## Required work
Report each line in the rows below that contains the word "action", copying those lines in full.

## Provided records
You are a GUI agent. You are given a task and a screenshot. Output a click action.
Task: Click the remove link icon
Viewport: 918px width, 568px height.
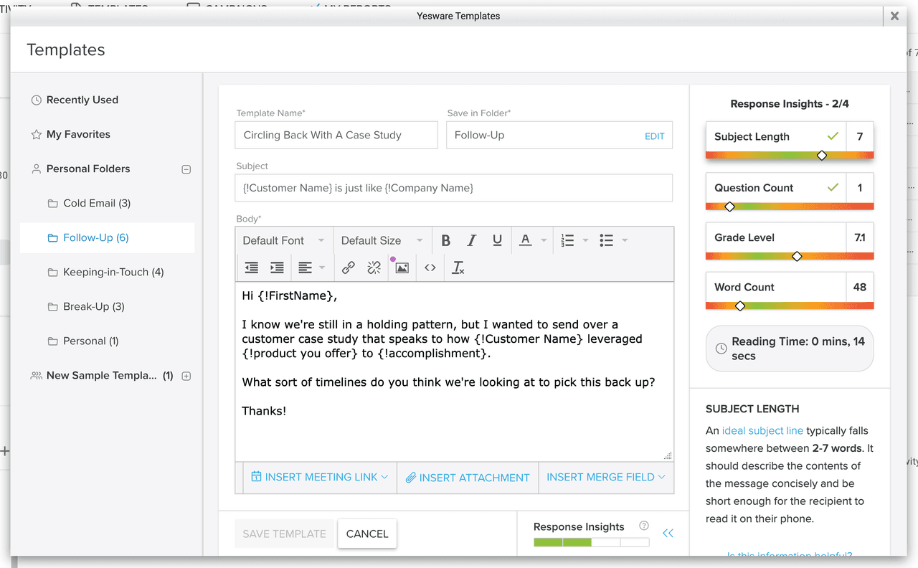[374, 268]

==

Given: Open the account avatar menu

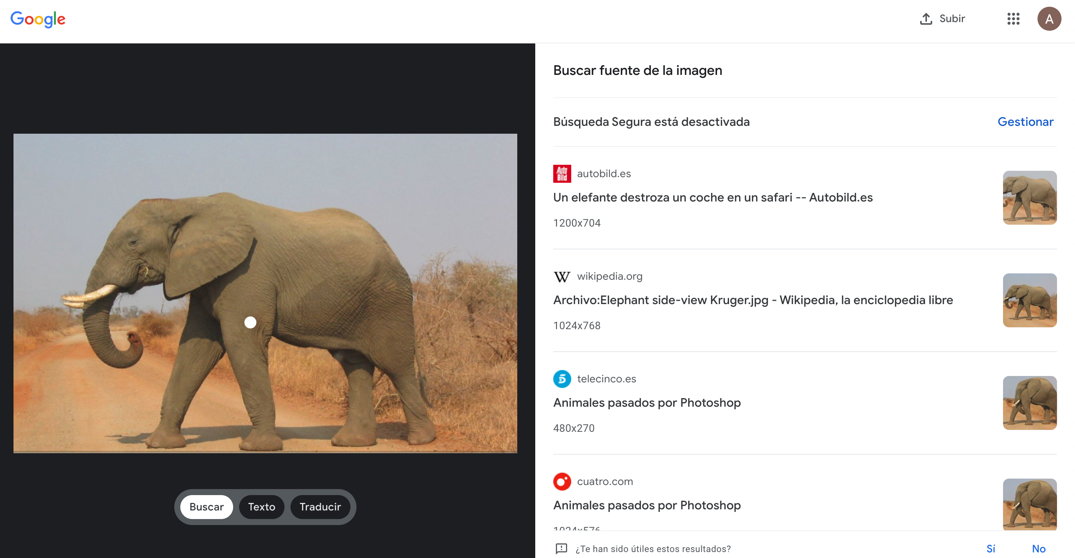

## Expected answer
You are a GUI agent. You are given a task and a screenshot. Output a click action.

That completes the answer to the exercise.